What We Have Learned
Our business is project based and every project is unique and has a new set of challenges for each member of the team. While a comprehensive project management system is an important tool set, getting the details right from day-to-day is done person-to-person. We have a meeting management method that everyone in the company is taught. It makes meetings effective, offers a structure for delegating critical Action Steps, and has a built-in accountability mechanism. Our meeting agendas and minutes have 4 major components: Meeting information, Agenda, Minutes, and Action Steps (acronym M.A.M.A.).
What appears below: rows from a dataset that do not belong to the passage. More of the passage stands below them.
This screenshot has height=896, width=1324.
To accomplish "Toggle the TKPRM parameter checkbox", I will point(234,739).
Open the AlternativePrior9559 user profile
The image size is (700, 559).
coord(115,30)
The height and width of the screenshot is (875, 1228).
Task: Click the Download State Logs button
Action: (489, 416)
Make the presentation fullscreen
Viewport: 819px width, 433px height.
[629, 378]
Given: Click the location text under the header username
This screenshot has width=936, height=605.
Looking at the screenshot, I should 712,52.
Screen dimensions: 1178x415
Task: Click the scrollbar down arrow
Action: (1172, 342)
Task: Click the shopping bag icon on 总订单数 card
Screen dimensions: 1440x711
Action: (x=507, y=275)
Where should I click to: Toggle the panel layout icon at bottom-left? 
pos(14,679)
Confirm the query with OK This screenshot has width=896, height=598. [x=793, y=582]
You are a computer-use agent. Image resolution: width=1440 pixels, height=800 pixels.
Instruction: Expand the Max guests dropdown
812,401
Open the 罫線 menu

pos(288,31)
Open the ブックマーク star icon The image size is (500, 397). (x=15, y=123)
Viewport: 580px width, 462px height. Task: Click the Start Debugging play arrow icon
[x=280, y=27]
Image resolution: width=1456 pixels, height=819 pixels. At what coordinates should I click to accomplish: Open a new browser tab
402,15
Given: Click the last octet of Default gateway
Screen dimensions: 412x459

The heart of the system is to agree on SMART (Specific, Measurable, Assertive, Realistic, and Timed) Action Steps in Who-What-When format at the end of a meeting, and then paste those action steps into the agenda for the following meeting as Old Business to make sure that each has been completed.
Sample Meeting Agenda/Minutes
Meeting Information: Who, What, When, Where, and Why
Agenda
Old / Recurring Business:
A numbered list of all Action Steps from previous meetings
You say: "Bob, you committed to finishing the estimate, is that done and sent?"
New Business:
A numbered, prioritized and organized list of all additional points that need to be discussed.
The discussion can jump from item to item and out of order.
Use these items as a check-list before the end of the meeting.
Minutes
Make numbered notes of what was discussed and decided.
These numbers don't necessarily need to correspond to the Agenda numbering.
Action Steps
Each Action Step should be discrete.
The SMARTer the better: Who, what, when, where, how, how much
SMART: Specific. Measurable. Assertive. Realistic. Timed.
These will be pasted into the next Agenda as Old Business to ensure completion.
Make sure everyone knows what good performance looks like.
If any Old Business item is not completed by the next meeting, then it is copied to Action Steps with an indication of the meeting when it originated. That way no incomplete Action Step gets left behind.